• [Exercise]
Starting at the line that contains "You are a computer-use" in the listing below, write out every line word for word until you have written the line that contains "Instruction: Tick the checkbox for row 3".
[[ Data to use, beginning ]]
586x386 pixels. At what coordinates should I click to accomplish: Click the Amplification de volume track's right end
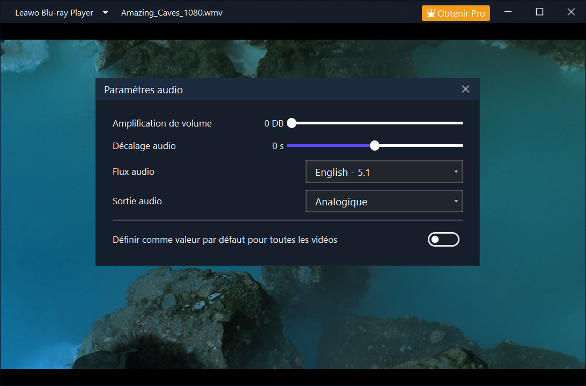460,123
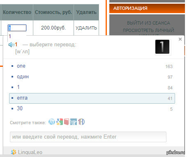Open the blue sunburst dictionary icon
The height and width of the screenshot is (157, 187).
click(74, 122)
[[ Data to use, end ]]
[[ Data to use, beginning ]]
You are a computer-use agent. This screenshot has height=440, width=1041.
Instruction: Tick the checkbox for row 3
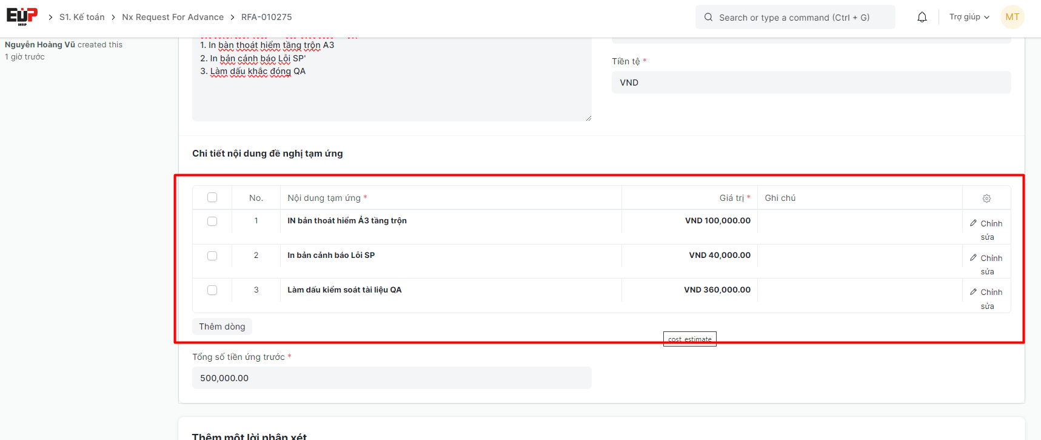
[[ Data to use, end ]]
[[ Data to use, beginning ]]
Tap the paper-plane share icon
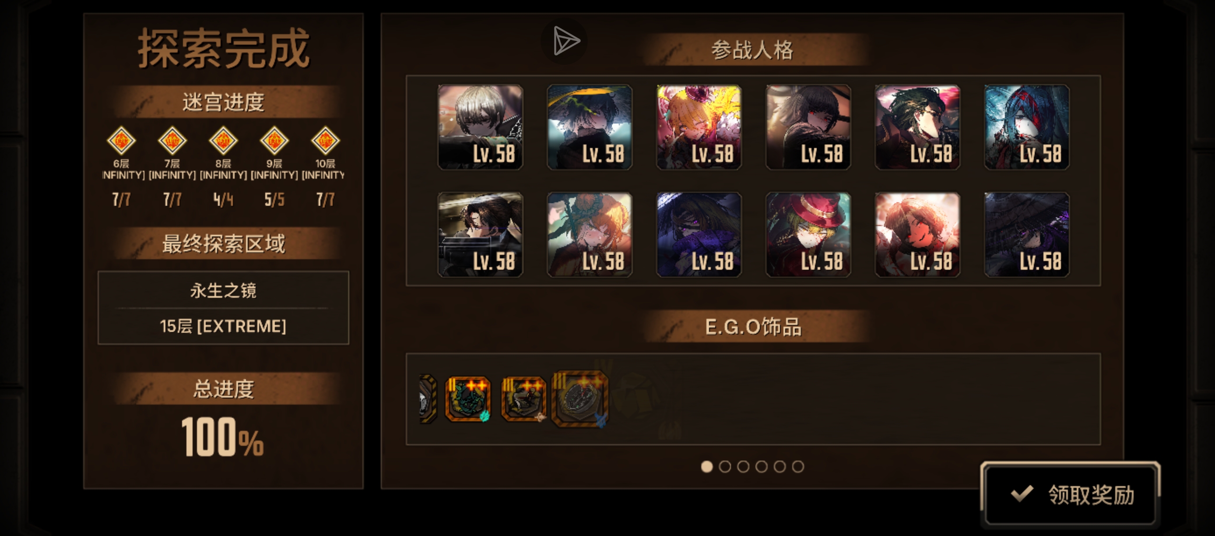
[[ Data to use, end ]]
• [Reply to the exercise]
You are a computer-use agent. This screenshot has height=440, width=1041.
Instruction: Tick the checkbox for row 3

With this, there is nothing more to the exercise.